Although in this case it's just the one, because this is book two in the Salem Cozy Mysteries series, but we're getting there! I'll be reviewing the third book sooner rather than later, but I do have a different one slotted in for next week. 

Anyway, Clara's currently going through her remodel as she's turning the old house into a bed and breakfast scenario, and of course her sister-in-law says she's contesting the well because, obviously. That entire family is bonkers entitled, ah well.

And while Clara's getting along swimmingly with her resident house ghost, William, she gets to meet another spirit rather quickly, wandering into the town's book shop just as there's an event happening with a hometown writer who's gone big, Marlena.

So big, in fact, that she ends up dead before the event's over.

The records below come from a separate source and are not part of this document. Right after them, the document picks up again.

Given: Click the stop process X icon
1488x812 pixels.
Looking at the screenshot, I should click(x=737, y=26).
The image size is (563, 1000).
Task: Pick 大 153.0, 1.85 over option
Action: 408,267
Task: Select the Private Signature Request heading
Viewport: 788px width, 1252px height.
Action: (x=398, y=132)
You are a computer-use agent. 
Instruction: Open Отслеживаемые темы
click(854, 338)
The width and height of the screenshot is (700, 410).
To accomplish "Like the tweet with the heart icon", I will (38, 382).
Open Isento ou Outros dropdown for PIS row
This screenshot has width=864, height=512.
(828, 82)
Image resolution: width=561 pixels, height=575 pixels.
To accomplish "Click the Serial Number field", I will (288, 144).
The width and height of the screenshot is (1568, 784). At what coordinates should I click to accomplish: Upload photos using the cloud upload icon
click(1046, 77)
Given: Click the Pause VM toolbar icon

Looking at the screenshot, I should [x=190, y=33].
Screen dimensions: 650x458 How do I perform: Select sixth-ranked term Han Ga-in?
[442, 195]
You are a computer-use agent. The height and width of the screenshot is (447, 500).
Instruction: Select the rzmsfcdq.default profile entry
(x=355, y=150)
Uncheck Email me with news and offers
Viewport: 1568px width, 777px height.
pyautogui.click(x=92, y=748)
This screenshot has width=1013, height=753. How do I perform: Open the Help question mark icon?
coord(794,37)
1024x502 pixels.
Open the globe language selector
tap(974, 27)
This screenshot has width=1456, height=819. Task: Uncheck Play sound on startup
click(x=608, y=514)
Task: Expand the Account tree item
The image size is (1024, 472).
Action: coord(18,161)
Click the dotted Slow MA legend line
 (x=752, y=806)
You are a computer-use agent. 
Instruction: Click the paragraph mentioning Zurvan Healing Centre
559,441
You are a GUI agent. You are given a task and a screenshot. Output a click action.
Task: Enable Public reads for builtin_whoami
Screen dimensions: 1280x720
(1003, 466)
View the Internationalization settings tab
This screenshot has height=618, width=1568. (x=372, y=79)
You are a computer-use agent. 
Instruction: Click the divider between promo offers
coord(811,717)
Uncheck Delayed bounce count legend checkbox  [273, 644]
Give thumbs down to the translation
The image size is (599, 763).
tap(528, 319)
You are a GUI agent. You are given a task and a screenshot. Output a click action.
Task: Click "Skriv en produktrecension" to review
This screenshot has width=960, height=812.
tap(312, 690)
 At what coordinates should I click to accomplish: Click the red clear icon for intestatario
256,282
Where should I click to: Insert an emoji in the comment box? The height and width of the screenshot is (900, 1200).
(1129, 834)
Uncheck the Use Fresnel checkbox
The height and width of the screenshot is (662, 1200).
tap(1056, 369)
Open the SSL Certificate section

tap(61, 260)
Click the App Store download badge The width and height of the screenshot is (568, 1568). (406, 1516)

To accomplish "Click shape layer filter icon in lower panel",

And as a ghost, she goes right after Clara to help her figure out who did it, and to pass on.

Initially reluctant, because Marlena's obnoxious to a fault, Clara relents after William mentions that, no matter what the deceased's faults actually were, she didn't deserve to die.

Which is when she undertakes the case, then.

It first looks like it might have been someone who was jealous of her success from her hometown crew, but with a little investigation, that's quickly off the market.

Things kind of hit a wall until she visits Marlena's childhood home, where the woman who now owns it gives her what she found under a loose floorboard. This includes letters from a married man, as well as a written manuscript by someone called Penelope.

And it turns out, Marlena didn't even write her own bestseller, but Penelope did, and Marlena just stole her book for herself.

Disgusted, Clara REALLY wants nothing more to do with her, but after visiting Penelope, who's been in a psych ward for six months (and, therefore, couldn't have murdered Marlena out of spite), it turns out that she could MAYBE help this young woman, who seems so down about what had happened. See, she left a copy of the book with Marlena to edit (Marlena was freelance editing at the time to help pay the bills), but then after finally getting things sorted on the home front, couldn't find Marlena anywhere to get the manuscript back.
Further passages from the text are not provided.